DokterSehat.com – Berdasarkan perhitungan para peneliti dariHarvard University, sebagian besar orang mampu menghabiskan setengah dari waktu kerja untuk membayangkan masa depan atau melamunkan peristiwa yang telah lewat. Para psikolog yang turut ambil bagian dalam riset tersebut mengungkapkan bahwa waktu berkhayal tidak hanya mengganggu jam kerja, akan tetapi juga berpotensi menjadikan seseorang cenderung tidak bahagia.



Bagaimana tidak? Seseorang akan jauh merasa lebih bahagia pada saat ia mampu menerima kondisi yang tengah berlangsung pada masa yang sedang dijalani. Artinya, dengan tidak mengkhayalkan dirinya pada posisi lain dan pada suatu masa yang lain pula. Para psikolog mendapati fakta bahwa seseorang dapat menghabiskan 46,9% waktu untuk berkhayal! Tanpa disadari, banyak diantara kita yang membuat diri menjadi tidak bahagia dan secara otomatis menekan perasaan bahagia akibat terlampau sering berkhayal.

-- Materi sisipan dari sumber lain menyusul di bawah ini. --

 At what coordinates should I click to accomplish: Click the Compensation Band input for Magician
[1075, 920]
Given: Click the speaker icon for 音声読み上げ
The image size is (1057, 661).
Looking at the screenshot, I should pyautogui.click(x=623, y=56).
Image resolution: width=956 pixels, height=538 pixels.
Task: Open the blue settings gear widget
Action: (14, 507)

Acapkali dan tanpa disadari, bahkan dengan sukarela, seseorang melakukan aktivitas berkhayal pada saat mendengarkan musik, bekerja, beristirahat, atau duduk di depan layar komputer. Namun, pada saat melakukan aktivitas menonton televisi, membaca, atau menyelesaikan pekerjaan rumah justru membawa dampak tersendiri bagi aktivitas otak. Penilaian kebahagiaan tertinggi yang dirasakan oleh seseorang terjadi pada saat orang tengah melakukan interaksi aktif dengan teman-teman. Teori ini menegaskan alasan mengapa tidak sedikit orang memilih mengisi waktu luang dengan mengikuti kegiatan klub, berkumpul dengan teman-teman, hingga melakukan olahraga ekstrem.

Untuk riset ini, para observer mengembangkan aplikasi khusus iPhone, yang memuat 3 pertanyaan acak untuk 2.250 responden yang tersebar di seluruh penjuru dunia. Aplikasi tersebut menanyakan: “Apa yang sedang Anda kerjakan saat ini?”, “Apa yang sedang Anda rasakan saat ini?”, dan “Apakah Anda sedang berkhayal melakukan sesuatu yang berbeda dari yang sedang Anda kerjakan saat ini?” dan hasil riset tersebut menunjukkan bahwa tidak sedikit orang yang tengah melakukan aktivitas berkhayal.